> **Instructions to follow**
Repeat the line that contains "has width=827, height=533." exactly, along with each following line up to and including the last line of the entries.

BEGIN Records to use

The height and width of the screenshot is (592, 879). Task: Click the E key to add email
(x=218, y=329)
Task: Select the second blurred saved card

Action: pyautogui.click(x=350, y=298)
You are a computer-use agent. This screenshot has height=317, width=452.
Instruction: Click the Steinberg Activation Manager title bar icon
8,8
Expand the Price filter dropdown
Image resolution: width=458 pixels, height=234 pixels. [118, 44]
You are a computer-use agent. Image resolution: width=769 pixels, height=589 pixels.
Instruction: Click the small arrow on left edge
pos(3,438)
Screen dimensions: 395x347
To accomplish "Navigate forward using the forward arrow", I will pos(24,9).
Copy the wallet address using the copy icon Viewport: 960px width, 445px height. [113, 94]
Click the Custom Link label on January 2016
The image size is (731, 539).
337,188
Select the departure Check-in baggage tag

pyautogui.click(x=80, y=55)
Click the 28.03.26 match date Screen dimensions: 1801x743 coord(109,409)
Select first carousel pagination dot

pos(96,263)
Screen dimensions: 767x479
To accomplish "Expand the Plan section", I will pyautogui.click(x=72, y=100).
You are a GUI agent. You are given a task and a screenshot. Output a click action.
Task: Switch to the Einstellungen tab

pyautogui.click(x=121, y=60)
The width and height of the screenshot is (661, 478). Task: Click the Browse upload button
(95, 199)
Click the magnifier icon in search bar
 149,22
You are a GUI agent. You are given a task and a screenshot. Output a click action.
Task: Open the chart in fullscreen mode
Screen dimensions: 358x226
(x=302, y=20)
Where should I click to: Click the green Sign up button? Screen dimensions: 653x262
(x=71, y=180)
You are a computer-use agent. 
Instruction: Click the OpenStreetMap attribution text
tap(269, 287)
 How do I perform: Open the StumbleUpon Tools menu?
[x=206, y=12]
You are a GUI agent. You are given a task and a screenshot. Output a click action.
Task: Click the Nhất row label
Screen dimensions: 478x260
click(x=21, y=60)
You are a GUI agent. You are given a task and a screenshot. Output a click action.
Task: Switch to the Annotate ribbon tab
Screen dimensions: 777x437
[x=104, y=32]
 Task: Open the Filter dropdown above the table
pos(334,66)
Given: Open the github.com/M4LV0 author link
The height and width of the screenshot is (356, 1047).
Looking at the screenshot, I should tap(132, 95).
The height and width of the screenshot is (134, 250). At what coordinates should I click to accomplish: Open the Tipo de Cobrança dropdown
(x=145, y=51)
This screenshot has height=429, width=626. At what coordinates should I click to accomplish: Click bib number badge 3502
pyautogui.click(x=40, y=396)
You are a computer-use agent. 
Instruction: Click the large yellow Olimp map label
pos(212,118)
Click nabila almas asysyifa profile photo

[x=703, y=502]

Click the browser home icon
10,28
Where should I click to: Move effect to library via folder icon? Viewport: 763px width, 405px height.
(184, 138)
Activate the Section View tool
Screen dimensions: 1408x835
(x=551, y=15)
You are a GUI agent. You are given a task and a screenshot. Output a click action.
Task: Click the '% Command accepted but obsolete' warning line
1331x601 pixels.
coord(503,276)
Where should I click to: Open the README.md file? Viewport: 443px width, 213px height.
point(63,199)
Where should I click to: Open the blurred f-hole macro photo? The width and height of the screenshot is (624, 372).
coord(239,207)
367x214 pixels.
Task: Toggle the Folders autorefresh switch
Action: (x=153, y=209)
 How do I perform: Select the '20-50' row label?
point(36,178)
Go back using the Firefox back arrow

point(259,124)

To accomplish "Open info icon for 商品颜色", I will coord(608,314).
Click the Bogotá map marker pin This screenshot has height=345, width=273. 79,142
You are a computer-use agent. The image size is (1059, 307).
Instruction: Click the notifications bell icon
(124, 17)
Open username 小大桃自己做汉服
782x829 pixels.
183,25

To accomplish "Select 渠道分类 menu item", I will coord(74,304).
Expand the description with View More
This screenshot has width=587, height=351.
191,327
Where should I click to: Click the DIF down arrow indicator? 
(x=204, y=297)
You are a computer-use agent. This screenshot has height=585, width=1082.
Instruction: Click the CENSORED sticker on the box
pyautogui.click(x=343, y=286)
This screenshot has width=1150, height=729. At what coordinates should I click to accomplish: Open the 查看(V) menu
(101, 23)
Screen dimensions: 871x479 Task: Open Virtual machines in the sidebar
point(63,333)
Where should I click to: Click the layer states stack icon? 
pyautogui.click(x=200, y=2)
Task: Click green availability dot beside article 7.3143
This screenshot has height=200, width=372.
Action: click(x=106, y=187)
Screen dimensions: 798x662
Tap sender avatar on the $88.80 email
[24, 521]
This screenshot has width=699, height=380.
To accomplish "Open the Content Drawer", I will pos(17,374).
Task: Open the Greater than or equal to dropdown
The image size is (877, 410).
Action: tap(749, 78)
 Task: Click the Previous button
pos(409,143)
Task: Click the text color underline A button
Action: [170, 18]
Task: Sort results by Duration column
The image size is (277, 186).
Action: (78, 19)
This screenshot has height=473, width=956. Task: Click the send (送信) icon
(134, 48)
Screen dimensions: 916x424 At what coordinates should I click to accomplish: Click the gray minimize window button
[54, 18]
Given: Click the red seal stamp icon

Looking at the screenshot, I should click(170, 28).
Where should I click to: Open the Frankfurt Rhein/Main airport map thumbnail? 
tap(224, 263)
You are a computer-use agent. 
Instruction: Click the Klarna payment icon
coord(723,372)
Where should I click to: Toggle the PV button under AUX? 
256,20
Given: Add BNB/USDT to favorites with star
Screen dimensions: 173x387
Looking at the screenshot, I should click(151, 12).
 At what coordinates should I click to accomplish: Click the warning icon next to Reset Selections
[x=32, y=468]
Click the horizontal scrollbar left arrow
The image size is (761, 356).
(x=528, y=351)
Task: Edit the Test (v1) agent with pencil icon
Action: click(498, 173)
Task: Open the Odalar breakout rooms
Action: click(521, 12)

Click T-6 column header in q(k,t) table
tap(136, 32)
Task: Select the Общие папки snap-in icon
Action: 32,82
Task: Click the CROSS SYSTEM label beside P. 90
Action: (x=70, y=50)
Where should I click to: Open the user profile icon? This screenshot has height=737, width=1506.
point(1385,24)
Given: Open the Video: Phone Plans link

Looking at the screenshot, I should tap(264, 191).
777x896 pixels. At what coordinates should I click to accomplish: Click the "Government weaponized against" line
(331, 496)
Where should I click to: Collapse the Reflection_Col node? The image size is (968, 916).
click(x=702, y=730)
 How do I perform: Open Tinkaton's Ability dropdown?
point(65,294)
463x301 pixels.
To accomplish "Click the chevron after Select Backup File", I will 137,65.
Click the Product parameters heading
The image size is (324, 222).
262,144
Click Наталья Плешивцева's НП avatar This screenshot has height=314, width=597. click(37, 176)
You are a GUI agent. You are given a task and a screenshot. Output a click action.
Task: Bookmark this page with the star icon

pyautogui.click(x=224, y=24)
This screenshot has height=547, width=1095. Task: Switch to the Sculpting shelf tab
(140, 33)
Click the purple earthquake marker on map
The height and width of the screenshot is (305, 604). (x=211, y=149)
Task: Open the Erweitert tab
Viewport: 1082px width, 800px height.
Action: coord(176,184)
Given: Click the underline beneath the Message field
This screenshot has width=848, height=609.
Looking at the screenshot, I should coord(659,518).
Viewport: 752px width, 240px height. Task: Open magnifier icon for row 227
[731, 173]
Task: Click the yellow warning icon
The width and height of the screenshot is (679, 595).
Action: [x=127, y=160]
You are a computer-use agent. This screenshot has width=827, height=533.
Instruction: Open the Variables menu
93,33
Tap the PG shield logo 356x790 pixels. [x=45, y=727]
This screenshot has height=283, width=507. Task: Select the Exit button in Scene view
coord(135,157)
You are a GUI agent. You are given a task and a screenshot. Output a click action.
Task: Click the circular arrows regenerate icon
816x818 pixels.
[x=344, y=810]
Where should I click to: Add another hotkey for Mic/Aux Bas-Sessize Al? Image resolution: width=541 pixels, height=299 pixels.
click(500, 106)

END Records to use

> **Exercise result**
You are a computer-use agent. This screenshot has width=827, height=533.
Instruction: Open the Variables menu
93,33
Tap the PG shield logo 356x790 pixels. [x=45, y=727]
This screenshot has height=283, width=507. Task: Select the Exit button in Scene view
coord(135,157)
You are a GUI agent. You are given a task and a screenshot. Output a click action.
Task: Click the circular arrows regenerate icon
816x818 pixels.
[x=344, y=810]
Where should I click to: Add another hotkey for Mic/Aux Bas-Sessize Al? Image resolution: width=541 pixels, height=299 pixels.
click(500, 106)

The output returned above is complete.